RECORDS SUPPLIED
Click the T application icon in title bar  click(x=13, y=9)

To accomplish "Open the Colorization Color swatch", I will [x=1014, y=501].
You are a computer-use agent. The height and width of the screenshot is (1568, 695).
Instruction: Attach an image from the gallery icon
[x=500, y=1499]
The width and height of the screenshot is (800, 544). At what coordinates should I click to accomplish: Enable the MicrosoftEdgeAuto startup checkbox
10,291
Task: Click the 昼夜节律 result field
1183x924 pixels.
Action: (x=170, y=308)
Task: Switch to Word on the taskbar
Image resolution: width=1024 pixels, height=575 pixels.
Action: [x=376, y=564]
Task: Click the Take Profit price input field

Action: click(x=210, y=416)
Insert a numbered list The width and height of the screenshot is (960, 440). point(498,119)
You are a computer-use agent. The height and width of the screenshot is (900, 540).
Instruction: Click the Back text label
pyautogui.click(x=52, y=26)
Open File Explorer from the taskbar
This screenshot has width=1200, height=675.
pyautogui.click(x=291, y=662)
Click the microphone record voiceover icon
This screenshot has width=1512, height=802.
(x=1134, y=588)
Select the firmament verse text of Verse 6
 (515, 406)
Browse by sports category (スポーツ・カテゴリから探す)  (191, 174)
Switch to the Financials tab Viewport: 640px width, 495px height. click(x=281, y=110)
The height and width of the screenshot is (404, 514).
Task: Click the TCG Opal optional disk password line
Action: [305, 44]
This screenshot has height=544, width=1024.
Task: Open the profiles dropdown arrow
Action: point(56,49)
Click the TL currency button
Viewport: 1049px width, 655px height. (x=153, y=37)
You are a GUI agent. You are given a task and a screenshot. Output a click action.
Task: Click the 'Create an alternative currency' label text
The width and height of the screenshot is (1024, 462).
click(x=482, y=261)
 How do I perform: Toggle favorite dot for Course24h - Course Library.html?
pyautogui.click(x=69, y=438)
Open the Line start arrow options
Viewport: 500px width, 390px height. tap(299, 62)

WORK ORDER
Could you copy the listing above word for word?

REPLY
Click the T application icon in title bar  click(x=13, y=9)

To accomplish "Open the Colorization Color swatch", I will [x=1014, y=501].
You are a computer-use agent. The height and width of the screenshot is (1568, 695).
Instruction: Attach an image from the gallery icon
[x=500, y=1499]
The width and height of the screenshot is (800, 544). At what coordinates should I click to accomplish: Enable the MicrosoftEdgeAuto startup checkbox
10,291
Task: Click the 昼夜节律 result field
1183x924 pixels.
Action: (x=170, y=308)
Task: Switch to Word on the taskbar
Image resolution: width=1024 pixels, height=575 pixels.
Action: [x=376, y=564]
Task: Click the Take Profit price input field

Action: click(x=210, y=416)
Insert a numbered list The width and height of the screenshot is (960, 440). point(498,119)
You are a computer-use agent. The height and width of the screenshot is (900, 540).
Instruction: Click the Back text label
pyautogui.click(x=52, y=26)
Open File Explorer from the taskbar
This screenshot has width=1200, height=675.
pyautogui.click(x=291, y=662)
Click the microphone record voiceover icon
This screenshot has width=1512, height=802.
(x=1134, y=588)
Select the firmament verse text of Verse 6
 (515, 406)
Browse by sports category (スポーツ・カテゴリから探す)  (191, 174)
Switch to the Financials tab Viewport: 640px width, 495px height. click(x=281, y=110)
The height and width of the screenshot is (404, 514).
Task: Click the TCG Opal optional disk password line
Action: [305, 44]
This screenshot has height=544, width=1024.
Task: Open the profiles dropdown arrow
Action: point(56,49)
Click the TL currency button
Viewport: 1049px width, 655px height. (x=153, y=37)
You are a GUI agent. You are given a task and a screenshot. Output a click action.
Task: Click the 'Create an alternative currency' label text
The width and height of the screenshot is (1024, 462).
click(x=482, y=261)
 How do I perform: Toggle favorite dot for Course24h - Course Library.html?
pyautogui.click(x=69, y=438)
Open the Line start arrow options
Viewport: 500px width, 390px height. tap(299, 62)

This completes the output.